PROBLEM DESCRIPTION
The expected output is an exact copy of the lines from the one containing "You are a computer-use" through the final line of the entries below, with no images.

Stored records
┌──
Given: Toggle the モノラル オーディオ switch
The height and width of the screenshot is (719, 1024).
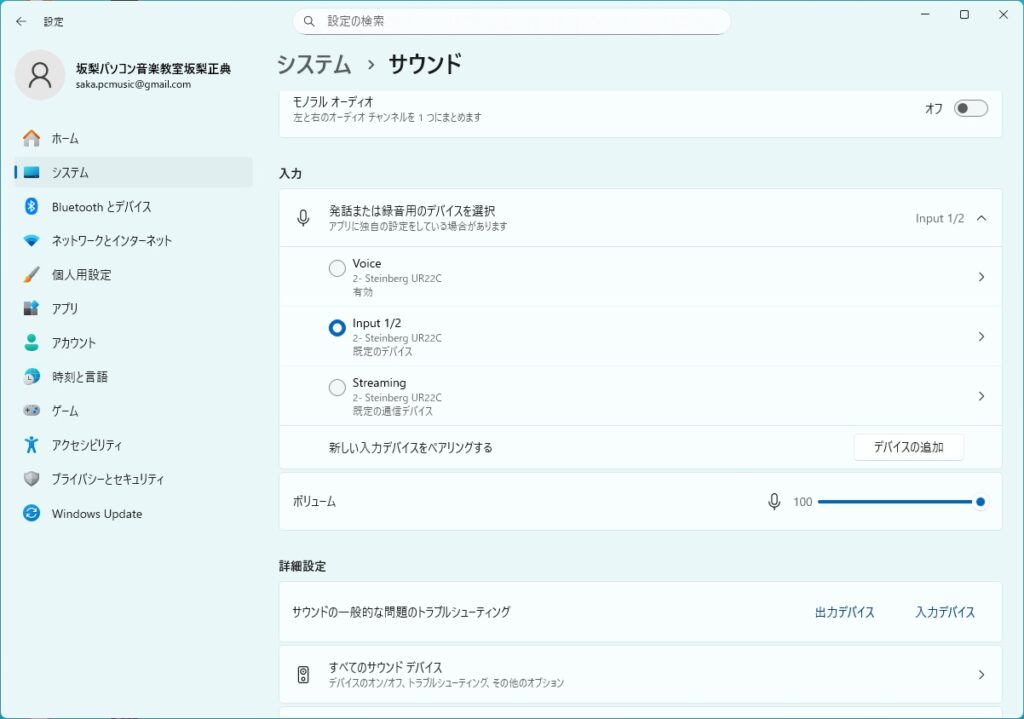Looking at the screenshot, I should pos(970,109).
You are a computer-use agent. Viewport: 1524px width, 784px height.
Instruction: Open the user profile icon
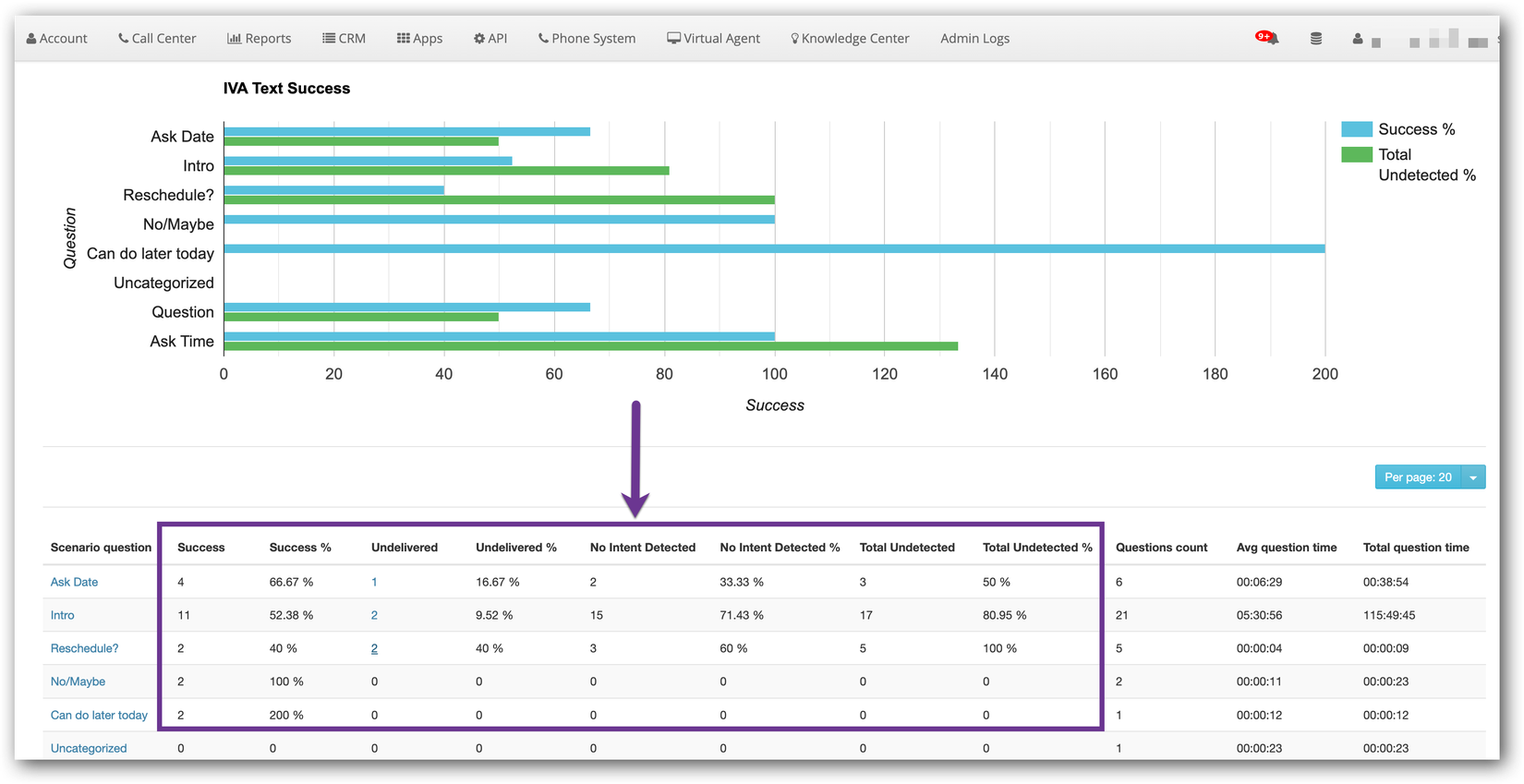(1358, 39)
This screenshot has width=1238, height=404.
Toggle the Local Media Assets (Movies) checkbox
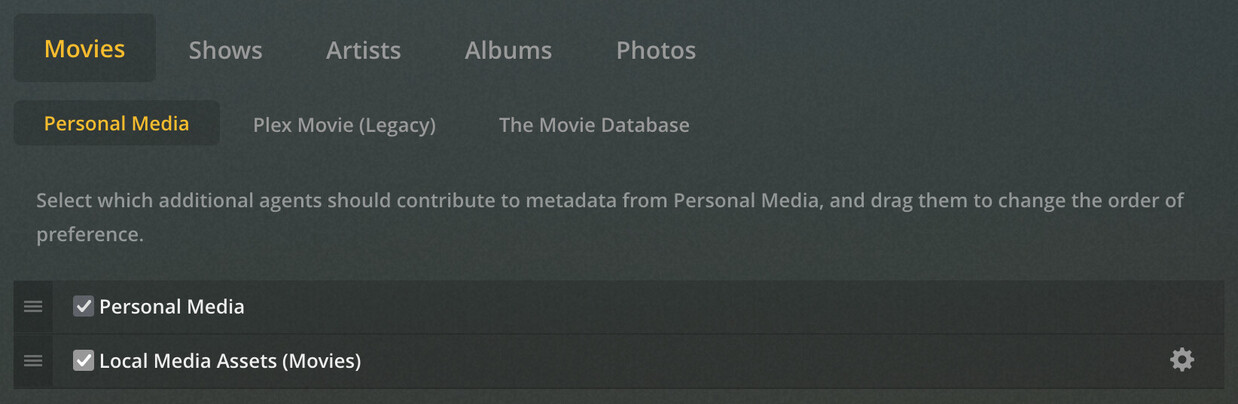tap(84, 361)
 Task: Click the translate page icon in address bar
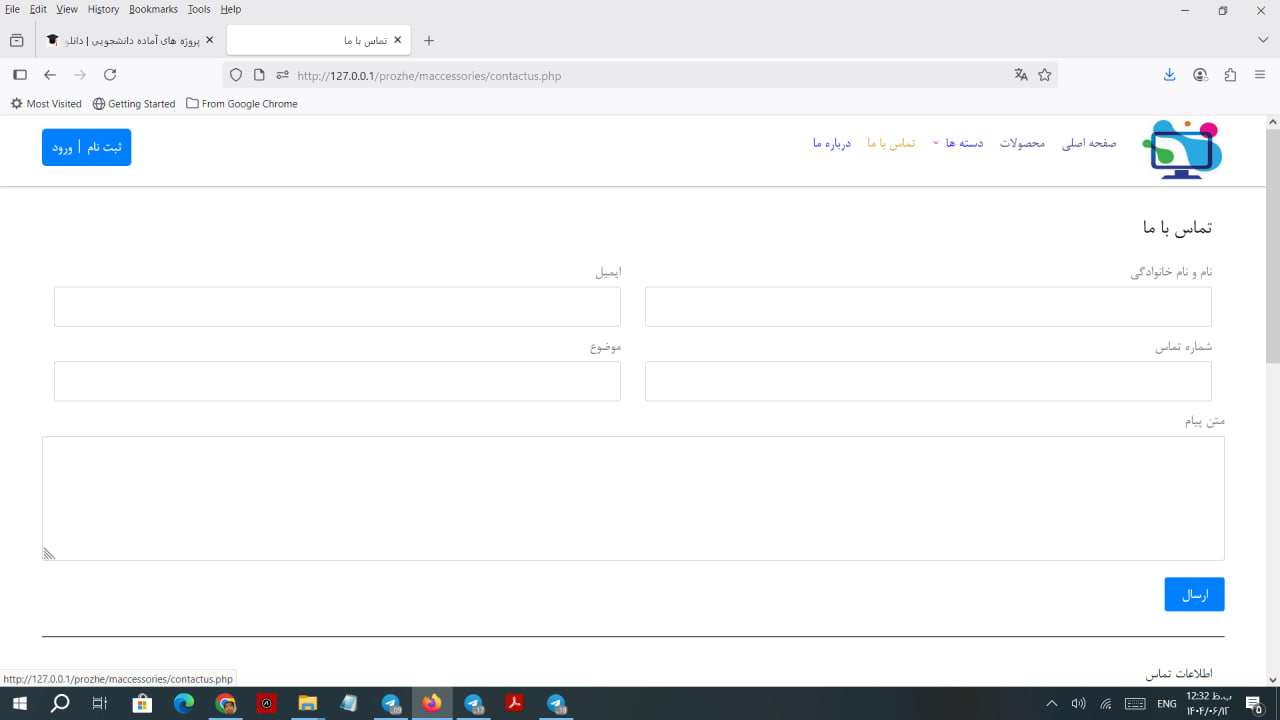point(1021,75)
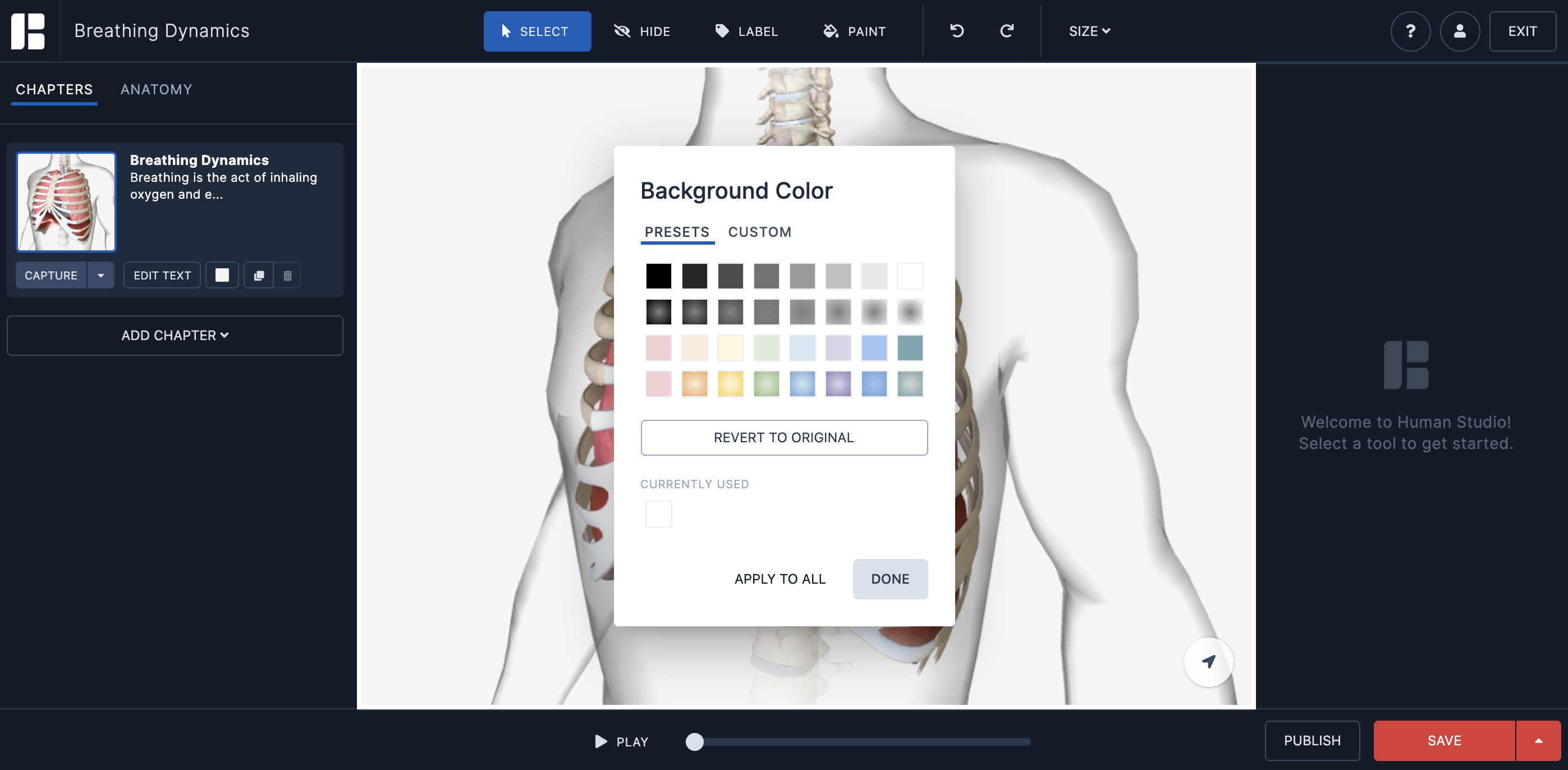Expand ADD CHAPTER dropdown arrow
This screenshot has width=1568, height=770.
(225, 335)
└──
RESPONSE
You are a computer-use agent. Viewport: 1524px width, 784px height.
Instruction: Open the user profile icon
(1358, 39)
This screenshot has width=1238, height=404.
Toggle the Local Media Assets (Movies) checkbox
tap(84, 361)
 Task: Click the translate page icon in address bar
point(1021,75)
Expand ADD CHAPTER dropdown arrow
This screenshot has width=1568, height=770.
(225, 335)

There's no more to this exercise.